- Warren Price is a BYU alum and retired Army medic
- Price suffers from PTSD as a result of combat experiences from his year serving in Iraq with the 116th Engineer Company
- Price chronicles his story of healing through recreational therapy in an autoethnographical academic study
- He is now a licensed recrational therapist living in Southern Idaho
Warren Price is about to step in waist-high water on the middle Provo River when a bull moose saunters up the pedestrian bridge 30 yards to the south.
Price pauses on the bank while he surveys the moose's intentions. A moment later, the moose heads the other direction and the BYU grad loosens up again. But Price is already pretty loose-he's minutes away from spending the rest of the afternoon fly-fishing.
For Price, a retired medic with the Utah Army National Guard who suffers from post-traumatic stress disorder, being in the water with a rod and reel in hand brings healing he hasn't found elsewhere.
"When I first stood in the water, for the first time in years I felt peace, real peace," Price recalls of his initial foray into fly-fishing. "I had given up that peace was possible."
Price's story, encapsulated in an auto-ethnographic academic journal article and coauthored by two BYU recreation management professors, chronicles how leisure activities "literally saved his life"-and how he believes they can help others drowning in the struggle of combat-related PTSD.
On returning home from a year in combat with the 116th Engineer Company in Iraq, Price suffered from every PTSD symptom imaginable-flashbacks, nightmares, anxiety, depression, suicidal thoughts, anger-all of which led to Price isolating himself from others, exhibiting anti-social behavior and abusing substances.
"When I came home from Iraq, my life fell apart," Price said. "I became really paranoid, and I couldn't go out in public without getting really anxious or angry. I was spiraling out of control."
Years of counseling and rehabilitation, including a four-month stay at a rehabilitation program, didn't help his recovery.
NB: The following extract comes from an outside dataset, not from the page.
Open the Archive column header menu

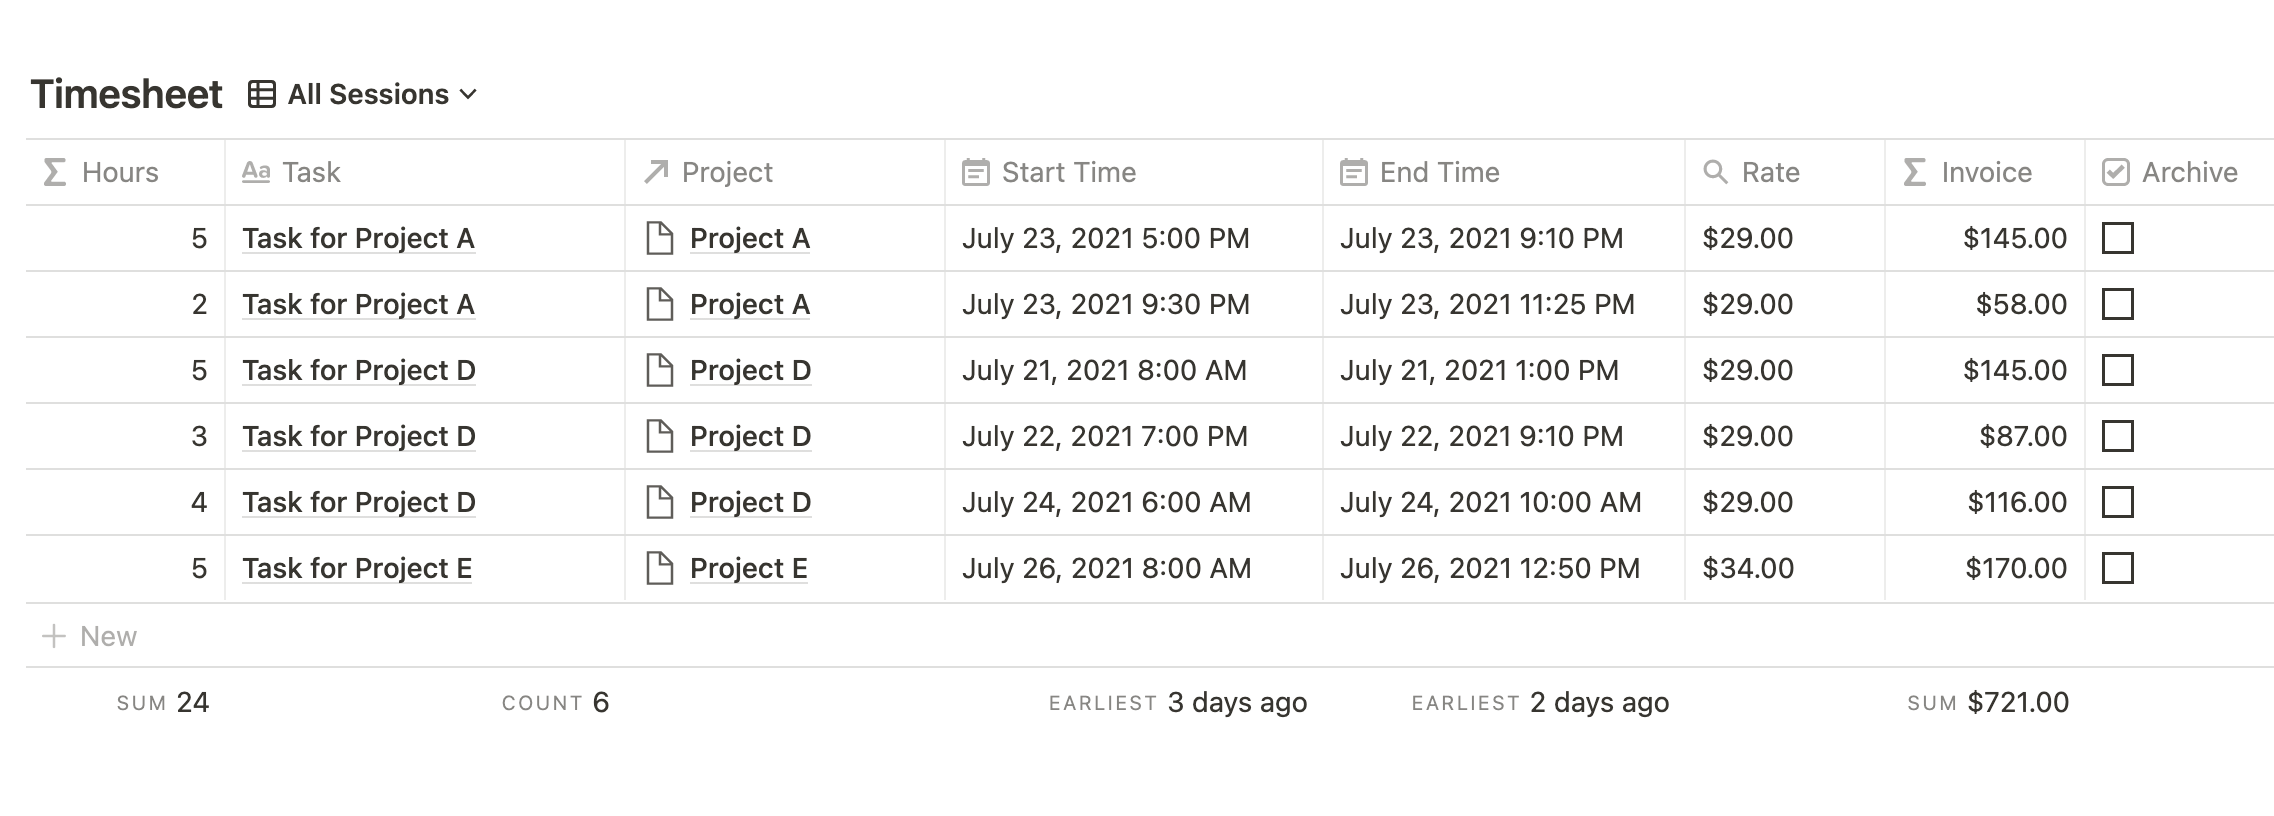coord(2188,172)
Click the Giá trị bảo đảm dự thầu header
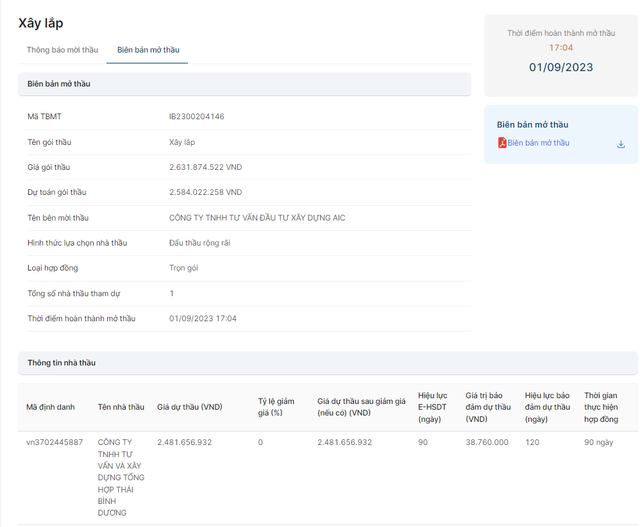Viewport: 640px width, 527px height. tap(488, 407)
He turned to ecclesiastical leaders for blessings, he tried fasting and praying but he still felt guilt for things that happened during his military service.
His wife suggested getting together with one of her high school friends who was also a disabled veteran, having served in the Gulf War. This friend used fly-fishing to help rehabilitate himself, so he invited Price to come along.
Price gave every reason he could think of to get out of it, but ended up going in the end. The trip changed his life.
"All of my bad memories, all of the intrusive thoughts, all those impulses to commit suicide disappeared, they went away," he said. "It was a religious experience-I had this feeling that God hadn't given up on me. It actually is what gave me the strength to keep living."
Neil Lundberg, an associate professor of recreation management who mentored Price through writing his story, said other veterans with PTSD have also seen healing affects from leisure activity.
According to his research, recreational therapy has proven to reduce stress, improve marriage stability and increase functional competency of those with PTSD.
"People want to make sure these findings are generalizable, but at the same time, it's important not to discount somebody's personal experience," Lundberg said. "When someone has a meaningful experience-like Warren-and it resonates with others, I think we can make sense of that."
While Price has now earned his master's degree from BYU and is a licensed recreational therapist, Lundberg is continuing his research by partnering with the Wounded Warrior Project to further explore the power of recreational therapy for vets.
"There is a power in nature to facilitate some reduction in stress; it can work for any of us for everyday stress and it can be even more significant for individuals that deal with significant traumatic stress," Lundberg said. "I think that's certainly the case for Warren, and it can definitely be the case for other veterans as well."